## TASK DETAILS:
Put the lines below into a numbered list, starting with the line that contains "Viewport: 1000px width, 563px" and going on through the line that contains "click(718, 304)". Leave out any blank lines.

## MATERIALS PROVIDED:
#####
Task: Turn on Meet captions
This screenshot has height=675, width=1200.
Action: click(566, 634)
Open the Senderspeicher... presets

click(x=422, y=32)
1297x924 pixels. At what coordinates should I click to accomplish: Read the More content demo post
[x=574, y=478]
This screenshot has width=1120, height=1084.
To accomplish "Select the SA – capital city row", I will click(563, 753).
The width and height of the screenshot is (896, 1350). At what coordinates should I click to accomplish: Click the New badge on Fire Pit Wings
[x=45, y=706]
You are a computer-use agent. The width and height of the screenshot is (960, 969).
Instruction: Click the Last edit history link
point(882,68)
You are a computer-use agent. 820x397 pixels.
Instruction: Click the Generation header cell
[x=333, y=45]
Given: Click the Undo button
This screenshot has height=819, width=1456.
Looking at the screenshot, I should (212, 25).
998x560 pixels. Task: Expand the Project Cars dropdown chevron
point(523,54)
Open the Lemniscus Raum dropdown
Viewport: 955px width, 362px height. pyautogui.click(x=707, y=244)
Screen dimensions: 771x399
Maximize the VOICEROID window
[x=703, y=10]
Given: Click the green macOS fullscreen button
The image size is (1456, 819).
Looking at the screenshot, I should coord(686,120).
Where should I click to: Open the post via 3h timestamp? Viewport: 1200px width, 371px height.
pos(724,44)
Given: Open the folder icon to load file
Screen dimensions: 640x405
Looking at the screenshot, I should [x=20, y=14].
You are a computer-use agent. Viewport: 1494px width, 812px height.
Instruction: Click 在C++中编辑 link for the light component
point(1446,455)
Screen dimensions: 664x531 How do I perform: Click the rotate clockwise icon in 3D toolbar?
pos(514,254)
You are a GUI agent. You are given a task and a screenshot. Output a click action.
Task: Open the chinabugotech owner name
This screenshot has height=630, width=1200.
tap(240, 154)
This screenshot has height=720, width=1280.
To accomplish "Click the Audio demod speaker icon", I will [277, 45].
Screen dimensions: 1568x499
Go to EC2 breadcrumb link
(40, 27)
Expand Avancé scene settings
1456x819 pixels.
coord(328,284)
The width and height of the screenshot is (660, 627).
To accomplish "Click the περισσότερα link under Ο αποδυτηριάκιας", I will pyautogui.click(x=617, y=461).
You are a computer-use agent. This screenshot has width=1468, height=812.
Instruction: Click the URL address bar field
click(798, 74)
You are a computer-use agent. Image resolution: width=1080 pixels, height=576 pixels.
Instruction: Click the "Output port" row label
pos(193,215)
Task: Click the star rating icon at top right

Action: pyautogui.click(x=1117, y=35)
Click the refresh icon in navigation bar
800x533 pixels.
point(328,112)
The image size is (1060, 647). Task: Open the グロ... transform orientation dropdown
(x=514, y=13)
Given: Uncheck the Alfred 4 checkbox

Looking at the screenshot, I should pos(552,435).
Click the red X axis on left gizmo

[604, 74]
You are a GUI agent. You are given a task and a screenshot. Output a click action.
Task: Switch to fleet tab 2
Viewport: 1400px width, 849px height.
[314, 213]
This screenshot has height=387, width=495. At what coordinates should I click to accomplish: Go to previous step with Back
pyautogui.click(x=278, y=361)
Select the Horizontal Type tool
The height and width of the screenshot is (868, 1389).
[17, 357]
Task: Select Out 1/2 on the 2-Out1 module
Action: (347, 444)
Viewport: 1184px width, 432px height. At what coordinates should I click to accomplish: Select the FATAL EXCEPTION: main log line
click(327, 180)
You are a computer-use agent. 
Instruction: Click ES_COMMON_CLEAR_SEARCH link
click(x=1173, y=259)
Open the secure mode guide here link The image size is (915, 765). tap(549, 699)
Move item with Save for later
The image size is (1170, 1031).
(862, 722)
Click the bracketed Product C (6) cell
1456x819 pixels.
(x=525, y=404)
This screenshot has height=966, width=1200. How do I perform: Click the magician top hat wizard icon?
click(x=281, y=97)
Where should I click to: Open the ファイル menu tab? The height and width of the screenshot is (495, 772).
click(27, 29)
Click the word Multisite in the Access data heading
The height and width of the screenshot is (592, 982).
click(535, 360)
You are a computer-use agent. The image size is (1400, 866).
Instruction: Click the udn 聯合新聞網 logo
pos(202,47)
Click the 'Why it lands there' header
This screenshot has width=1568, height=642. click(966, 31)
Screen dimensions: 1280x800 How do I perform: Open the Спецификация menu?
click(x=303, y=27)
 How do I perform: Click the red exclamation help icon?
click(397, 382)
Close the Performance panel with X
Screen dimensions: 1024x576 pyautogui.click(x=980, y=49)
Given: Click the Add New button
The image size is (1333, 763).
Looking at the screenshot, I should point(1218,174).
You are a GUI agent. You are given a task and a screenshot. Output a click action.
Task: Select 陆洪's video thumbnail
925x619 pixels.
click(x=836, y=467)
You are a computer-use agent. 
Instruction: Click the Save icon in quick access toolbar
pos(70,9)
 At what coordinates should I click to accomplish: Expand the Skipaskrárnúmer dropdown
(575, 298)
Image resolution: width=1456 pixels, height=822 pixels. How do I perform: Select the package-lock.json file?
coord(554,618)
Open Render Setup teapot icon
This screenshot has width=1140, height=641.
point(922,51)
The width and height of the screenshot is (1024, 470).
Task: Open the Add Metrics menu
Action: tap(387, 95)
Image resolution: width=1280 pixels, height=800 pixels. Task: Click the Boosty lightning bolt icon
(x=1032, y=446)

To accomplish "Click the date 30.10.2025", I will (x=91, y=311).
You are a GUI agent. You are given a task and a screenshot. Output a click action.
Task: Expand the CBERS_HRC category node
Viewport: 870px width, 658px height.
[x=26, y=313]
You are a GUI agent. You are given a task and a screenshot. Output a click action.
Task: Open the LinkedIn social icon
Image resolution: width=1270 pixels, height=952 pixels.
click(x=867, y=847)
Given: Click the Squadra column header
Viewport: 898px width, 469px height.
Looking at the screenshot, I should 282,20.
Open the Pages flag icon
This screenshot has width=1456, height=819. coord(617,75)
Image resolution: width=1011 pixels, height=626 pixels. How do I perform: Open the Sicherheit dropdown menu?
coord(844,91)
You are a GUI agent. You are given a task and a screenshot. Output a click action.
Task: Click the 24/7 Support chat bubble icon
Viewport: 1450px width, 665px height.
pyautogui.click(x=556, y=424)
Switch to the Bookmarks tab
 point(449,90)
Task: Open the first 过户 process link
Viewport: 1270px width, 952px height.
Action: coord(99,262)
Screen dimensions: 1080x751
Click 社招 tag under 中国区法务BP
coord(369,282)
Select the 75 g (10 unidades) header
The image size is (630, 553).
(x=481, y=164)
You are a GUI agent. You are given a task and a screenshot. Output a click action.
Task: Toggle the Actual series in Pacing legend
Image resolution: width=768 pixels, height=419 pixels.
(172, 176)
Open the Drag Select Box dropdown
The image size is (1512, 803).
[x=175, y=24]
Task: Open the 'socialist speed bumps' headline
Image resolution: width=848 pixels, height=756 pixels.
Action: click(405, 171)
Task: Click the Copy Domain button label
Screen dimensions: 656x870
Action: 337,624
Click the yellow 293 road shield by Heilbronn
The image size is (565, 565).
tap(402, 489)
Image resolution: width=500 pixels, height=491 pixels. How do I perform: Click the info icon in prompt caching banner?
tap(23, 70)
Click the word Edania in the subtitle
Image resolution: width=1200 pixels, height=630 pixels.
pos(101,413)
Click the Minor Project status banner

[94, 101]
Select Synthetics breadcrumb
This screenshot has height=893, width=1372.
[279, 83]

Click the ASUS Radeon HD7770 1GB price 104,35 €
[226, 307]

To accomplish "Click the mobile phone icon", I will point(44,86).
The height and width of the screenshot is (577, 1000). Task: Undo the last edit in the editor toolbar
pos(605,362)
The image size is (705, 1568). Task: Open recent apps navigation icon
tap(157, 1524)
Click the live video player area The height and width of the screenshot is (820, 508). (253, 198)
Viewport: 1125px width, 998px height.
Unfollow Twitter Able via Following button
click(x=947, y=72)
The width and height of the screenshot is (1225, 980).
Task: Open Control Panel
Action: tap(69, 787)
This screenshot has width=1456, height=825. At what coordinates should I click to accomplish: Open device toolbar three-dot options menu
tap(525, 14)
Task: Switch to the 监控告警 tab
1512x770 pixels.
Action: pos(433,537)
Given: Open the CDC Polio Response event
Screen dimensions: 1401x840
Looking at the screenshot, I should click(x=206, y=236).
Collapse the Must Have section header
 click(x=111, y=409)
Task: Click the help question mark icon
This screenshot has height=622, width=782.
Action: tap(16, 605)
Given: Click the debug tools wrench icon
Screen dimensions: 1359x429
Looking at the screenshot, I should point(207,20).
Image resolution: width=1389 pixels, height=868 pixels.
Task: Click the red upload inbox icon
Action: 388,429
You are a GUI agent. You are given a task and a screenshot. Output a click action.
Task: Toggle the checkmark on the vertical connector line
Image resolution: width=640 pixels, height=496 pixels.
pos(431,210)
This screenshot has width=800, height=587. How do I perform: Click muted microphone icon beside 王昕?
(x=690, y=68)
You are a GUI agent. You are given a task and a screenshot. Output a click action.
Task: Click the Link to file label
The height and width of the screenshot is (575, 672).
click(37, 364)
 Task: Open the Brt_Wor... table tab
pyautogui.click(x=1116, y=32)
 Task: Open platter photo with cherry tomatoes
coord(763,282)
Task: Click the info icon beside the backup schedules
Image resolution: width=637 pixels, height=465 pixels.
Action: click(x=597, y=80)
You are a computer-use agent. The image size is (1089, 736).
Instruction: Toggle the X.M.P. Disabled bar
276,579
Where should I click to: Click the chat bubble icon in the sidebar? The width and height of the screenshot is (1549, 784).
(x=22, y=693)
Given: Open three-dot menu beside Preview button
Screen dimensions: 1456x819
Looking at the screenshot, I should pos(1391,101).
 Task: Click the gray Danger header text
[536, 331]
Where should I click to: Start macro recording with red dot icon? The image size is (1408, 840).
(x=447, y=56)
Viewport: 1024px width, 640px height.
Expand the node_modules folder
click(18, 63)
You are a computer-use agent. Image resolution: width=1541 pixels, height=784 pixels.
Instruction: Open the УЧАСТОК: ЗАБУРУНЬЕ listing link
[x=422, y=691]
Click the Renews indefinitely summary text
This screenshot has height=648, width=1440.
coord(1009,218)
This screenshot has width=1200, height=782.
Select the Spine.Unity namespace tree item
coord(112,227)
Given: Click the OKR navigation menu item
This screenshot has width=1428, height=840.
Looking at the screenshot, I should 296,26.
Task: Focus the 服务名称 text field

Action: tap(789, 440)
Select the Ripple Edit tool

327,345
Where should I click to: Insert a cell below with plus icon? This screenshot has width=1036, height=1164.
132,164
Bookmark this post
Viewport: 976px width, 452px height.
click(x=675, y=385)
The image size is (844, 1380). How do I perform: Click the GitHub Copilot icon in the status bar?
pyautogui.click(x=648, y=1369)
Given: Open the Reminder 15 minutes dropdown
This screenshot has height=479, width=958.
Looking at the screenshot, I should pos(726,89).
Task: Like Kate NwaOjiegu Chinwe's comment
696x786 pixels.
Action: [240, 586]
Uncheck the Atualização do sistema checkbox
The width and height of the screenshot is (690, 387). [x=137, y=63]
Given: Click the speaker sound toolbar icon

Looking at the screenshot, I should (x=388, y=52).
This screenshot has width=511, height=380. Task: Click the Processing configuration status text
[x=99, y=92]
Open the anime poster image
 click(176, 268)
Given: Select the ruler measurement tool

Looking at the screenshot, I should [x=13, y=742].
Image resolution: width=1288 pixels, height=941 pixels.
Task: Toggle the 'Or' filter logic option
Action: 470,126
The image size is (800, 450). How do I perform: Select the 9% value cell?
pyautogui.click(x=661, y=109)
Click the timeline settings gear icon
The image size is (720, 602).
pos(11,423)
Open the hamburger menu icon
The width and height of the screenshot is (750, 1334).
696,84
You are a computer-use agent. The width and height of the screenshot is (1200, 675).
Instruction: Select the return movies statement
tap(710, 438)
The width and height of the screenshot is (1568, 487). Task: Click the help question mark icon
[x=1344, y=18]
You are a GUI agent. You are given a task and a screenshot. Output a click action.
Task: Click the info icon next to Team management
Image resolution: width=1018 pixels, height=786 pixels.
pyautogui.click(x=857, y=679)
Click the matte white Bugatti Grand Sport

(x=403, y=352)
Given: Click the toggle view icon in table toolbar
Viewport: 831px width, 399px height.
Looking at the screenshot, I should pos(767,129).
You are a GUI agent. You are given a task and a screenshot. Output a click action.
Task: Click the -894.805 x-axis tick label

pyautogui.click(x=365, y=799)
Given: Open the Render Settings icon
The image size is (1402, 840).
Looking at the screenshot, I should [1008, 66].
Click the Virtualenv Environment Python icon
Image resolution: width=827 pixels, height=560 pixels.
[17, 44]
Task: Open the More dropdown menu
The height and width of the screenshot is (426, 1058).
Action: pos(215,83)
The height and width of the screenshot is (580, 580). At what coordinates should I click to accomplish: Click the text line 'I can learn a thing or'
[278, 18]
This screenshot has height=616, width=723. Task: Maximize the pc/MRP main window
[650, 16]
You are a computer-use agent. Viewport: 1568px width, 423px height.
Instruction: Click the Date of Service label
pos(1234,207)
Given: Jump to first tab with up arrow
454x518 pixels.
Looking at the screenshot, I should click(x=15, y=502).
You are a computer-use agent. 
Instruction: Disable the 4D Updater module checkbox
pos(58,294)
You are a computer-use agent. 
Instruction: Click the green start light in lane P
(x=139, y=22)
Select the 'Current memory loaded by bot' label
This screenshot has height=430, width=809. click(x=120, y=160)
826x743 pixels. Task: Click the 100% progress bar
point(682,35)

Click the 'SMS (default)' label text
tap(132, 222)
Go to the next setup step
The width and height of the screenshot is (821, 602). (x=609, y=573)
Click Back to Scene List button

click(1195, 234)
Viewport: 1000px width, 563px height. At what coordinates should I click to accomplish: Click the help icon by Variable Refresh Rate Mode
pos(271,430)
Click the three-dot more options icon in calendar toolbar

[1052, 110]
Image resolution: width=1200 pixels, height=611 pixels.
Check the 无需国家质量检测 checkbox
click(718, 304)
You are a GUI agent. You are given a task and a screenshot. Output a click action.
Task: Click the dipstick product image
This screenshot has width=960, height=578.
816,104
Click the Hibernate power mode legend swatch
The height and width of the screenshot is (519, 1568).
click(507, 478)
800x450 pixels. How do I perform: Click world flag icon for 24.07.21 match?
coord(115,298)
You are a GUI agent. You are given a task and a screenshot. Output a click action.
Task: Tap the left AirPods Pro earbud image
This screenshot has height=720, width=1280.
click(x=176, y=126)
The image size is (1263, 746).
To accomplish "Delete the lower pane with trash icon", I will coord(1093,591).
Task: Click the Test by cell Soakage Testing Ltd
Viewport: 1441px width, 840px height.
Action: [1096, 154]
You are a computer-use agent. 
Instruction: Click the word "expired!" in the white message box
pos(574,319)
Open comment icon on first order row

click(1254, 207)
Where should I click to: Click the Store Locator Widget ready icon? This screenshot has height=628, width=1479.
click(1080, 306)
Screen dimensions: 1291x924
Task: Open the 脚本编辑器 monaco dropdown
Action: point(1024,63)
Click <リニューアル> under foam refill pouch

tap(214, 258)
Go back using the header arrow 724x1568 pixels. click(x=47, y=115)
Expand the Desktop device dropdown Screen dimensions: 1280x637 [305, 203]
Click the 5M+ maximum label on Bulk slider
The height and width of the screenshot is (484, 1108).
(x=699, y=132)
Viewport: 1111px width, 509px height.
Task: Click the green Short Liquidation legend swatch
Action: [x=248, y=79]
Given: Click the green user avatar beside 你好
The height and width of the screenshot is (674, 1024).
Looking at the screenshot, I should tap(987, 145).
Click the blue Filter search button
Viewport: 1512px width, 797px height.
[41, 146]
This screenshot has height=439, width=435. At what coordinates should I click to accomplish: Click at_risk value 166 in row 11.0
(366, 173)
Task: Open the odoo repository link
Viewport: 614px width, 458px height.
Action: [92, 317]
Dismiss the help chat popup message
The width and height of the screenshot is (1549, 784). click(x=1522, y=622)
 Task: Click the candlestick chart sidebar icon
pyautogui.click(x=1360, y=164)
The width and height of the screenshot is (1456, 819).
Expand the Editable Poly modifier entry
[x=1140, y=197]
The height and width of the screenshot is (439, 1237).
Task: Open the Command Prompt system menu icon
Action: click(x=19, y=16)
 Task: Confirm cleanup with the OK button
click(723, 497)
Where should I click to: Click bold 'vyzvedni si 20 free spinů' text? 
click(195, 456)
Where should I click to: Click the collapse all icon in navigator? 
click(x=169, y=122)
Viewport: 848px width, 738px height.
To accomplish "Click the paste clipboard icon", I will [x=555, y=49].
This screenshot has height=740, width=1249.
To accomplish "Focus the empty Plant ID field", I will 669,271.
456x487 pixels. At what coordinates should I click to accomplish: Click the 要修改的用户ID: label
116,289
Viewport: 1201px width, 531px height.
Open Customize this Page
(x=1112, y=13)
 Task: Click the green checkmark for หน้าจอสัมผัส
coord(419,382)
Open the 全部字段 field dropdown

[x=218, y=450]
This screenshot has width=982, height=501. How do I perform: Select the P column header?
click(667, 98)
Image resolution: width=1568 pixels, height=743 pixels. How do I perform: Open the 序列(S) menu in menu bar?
#####
## OUTPUT FOR THIS TASK:
1. Viewport: 1000px width, 563px height. At what coordinates should I click to accomplish: Click the help icon by Variable Refresh Rate Mode
2. pos(271,430)
3. Click the three-dot more options icon in calendar toolbar
4. [1052, 110]
5. Image resolution: width=1200 pixels, height=611 pixels.
6. Check the 无需国家质量检测 checkbox
7. click(718, 304)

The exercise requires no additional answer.